§ WHAT IS BEING ASKED: The exercise calls for exact output of the lines between the one that contains "You are a computer-use agent." and the end of the data, with both ends kept and pictures left out.
◆ ◆ ◆ ◆ ◆ ◆ ◆
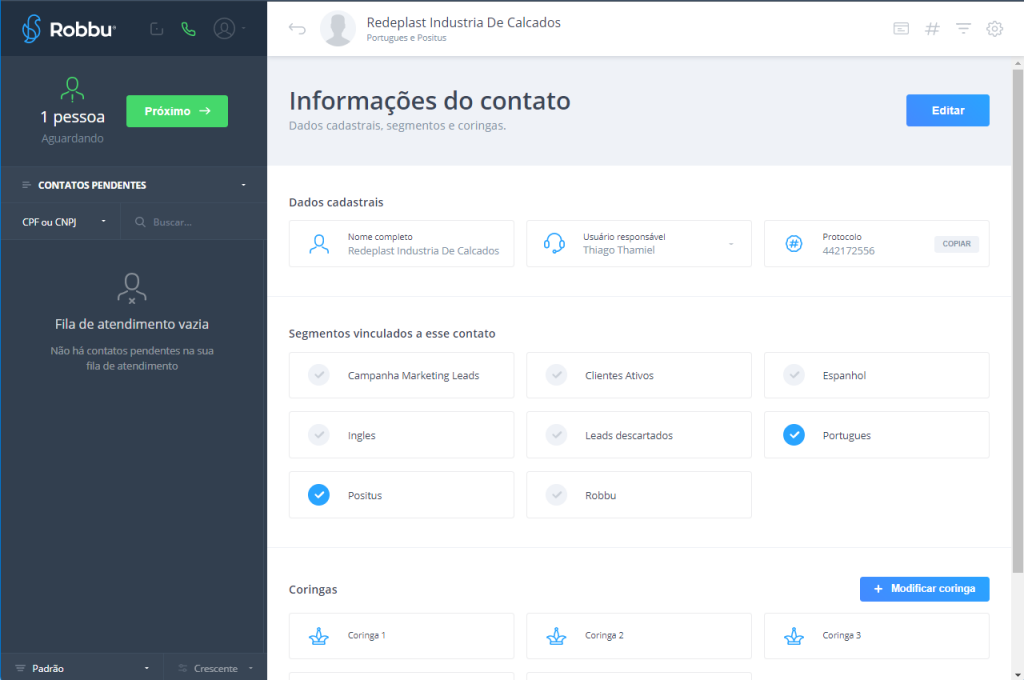This screenshot has height=680, width=1024.
Task: Open the user profile dropdown
Action: [229, 29]
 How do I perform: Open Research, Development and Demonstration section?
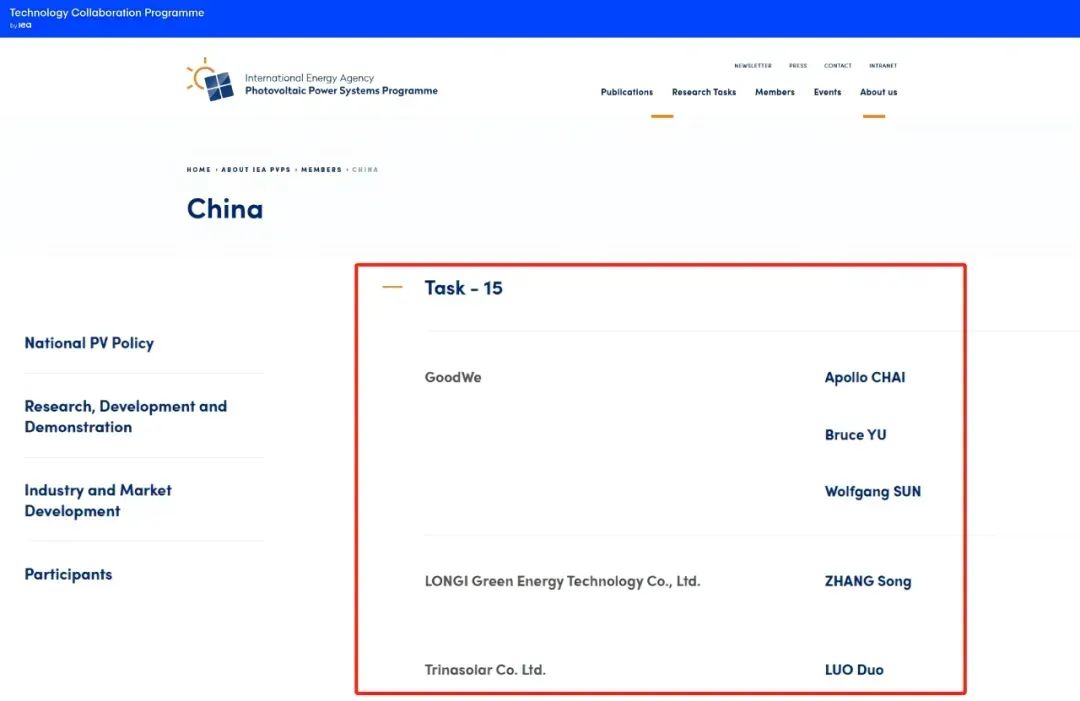126,416
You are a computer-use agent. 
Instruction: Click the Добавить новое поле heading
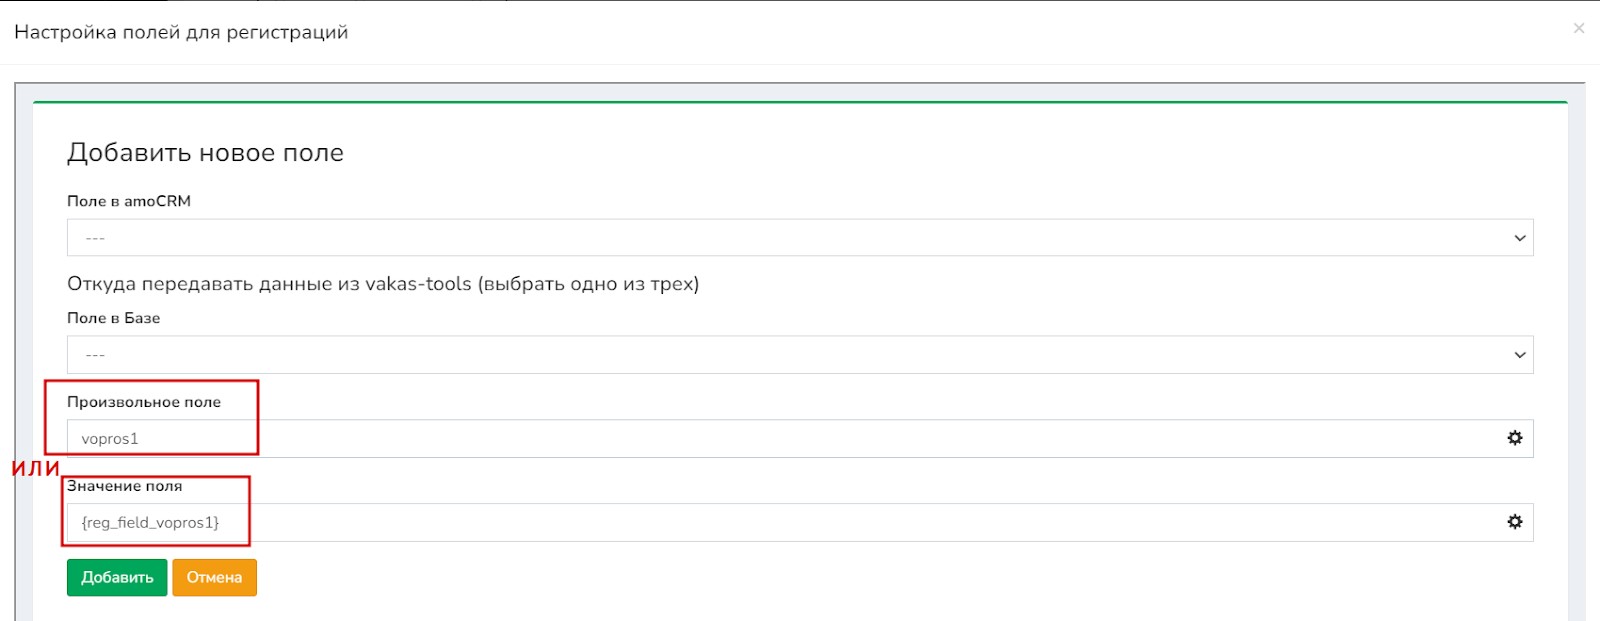[205, 153]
◆ ◆ ◆ ◆ ◆ ◆ ◆
§ EXERCISE OUTPUT:
You are a computer-use agent. 
Instruction: Click the Добавить новое поле heading
[205, 153]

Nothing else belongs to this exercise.